La colère d’être associé à telle idiote ne vint jamais puisque le sourire qu’il lui adressait étouffait tout début de feu. Thomas avait ce sourire là, lui aussi. Il avait tendance à se pencher sur elle pour qu’elle le voit de plus près, comme pour s’assurer qu’elle pouvait voir la lueur joueuse dans ses yeux gris.
Depuis combien de temps n’avait-elle pas vu son frère ? Et depuis quand avait-il commencé à lui manquer ?
Etait-ce pour cela qu’Alice restait là, à endurer les ganacheries d’un inconnu ? Circée… Thomas lui manquait véritablement, alors.
Son regard planté dans le sien, Alice dressa le menton, ses lèvres singeant la désapprobation. « Dois-je enfiler tout autre apparat pour que vous cessiez de m’importuner avec vos arlequinades, Christopher ? » Elle osa poser ses lunettes sur son torse pour l’inviter à reculer ce buste qu’il avait avancé. Un souffle amusé, presque un rire, franchit ses lèvres ourlées d’un demi-sourire. « Avez-vous un jour songé à louer vos talents dans une salle de théâtre ? M’est d’avis que celle de Godric’s Hollow serait honorée d’engager un sorcier tel que vous pour leurs comédies. » Son sourire s’aiguisa, plus complice que moqueur. « Les dames en tulle que vous semblez tant exécrer vous acclameraient sans savoir qu’elles sont votre meilleure source d’inspiration. »

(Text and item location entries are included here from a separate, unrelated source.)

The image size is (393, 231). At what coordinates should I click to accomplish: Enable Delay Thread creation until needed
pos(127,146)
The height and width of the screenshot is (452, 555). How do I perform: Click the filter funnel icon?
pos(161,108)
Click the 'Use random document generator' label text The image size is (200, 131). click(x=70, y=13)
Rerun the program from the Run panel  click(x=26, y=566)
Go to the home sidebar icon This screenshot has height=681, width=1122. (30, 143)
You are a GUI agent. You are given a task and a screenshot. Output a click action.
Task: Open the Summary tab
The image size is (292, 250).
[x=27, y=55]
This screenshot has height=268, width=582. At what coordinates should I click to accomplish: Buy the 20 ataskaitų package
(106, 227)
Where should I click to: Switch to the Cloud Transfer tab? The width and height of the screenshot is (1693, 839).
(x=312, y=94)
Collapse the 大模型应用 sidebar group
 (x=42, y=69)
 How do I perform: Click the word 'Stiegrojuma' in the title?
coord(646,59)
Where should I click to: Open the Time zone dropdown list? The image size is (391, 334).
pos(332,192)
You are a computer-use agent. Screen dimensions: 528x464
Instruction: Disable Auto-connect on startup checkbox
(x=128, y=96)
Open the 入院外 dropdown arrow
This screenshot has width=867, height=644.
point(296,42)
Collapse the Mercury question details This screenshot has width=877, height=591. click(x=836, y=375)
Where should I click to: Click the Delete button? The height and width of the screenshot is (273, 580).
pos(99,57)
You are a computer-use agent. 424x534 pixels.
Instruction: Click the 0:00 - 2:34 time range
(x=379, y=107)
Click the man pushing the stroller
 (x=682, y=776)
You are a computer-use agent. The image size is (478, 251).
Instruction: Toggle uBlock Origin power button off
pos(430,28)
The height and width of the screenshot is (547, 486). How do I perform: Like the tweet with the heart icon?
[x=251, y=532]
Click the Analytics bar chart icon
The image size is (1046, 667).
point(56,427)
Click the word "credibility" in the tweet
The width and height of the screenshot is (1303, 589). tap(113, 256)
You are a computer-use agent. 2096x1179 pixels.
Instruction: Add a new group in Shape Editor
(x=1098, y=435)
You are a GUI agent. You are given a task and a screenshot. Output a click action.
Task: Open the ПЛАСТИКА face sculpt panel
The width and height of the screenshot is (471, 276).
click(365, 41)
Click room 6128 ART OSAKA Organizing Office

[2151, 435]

Ce que Alice ne serait pas. Jamais. Le comprendrait-il a l’issu de leur… qu’était-ce ? Une conversation ou bien une confrontation ?
Avatar dessiné par ma merveilleuse Élicia Caldin
Spécialiste en Lutin de cuir | Diplômée de Beauxbâtons | 1ère année GEAD | Caméléon de 2050 & Romantique de 2050
Spécialiste en Lutin de cuir | Diplômée de Beauxbâtons | 1ère année GEAD | Caméléon de 2050 & Romantique de 2050
Pour une poignée de caillasse
De grands mots, un menton dressé et cette paire de lunette qui revient s'appuyer sur son torse pour le forcer à reculer. Christopher ne fait pas un mouvement vers l'arrière, au contraire même, et s'appuie contre les lunettes sans se départir de son sourire. Sourire qui grandit lorsque la jeune femme expire un souffle amusé — amusé, oui, Christopher serait prêt à parier de l'argent que c'est bien de l'amusement qu'il a entendu dans cette petite expiration tout en discrétion. Ainsi donc, la revoilà de retour dans le jeu, avec tout son honneur et sa fierté de fille bien née. Pour Christopher, c'est comme si les choses revenaient à leur place. La frustration qui faisait comme un nœud à l'intérieur de lui disparaît, la légèreté revient au devant de la scène. Et puisque l'on parle de scène...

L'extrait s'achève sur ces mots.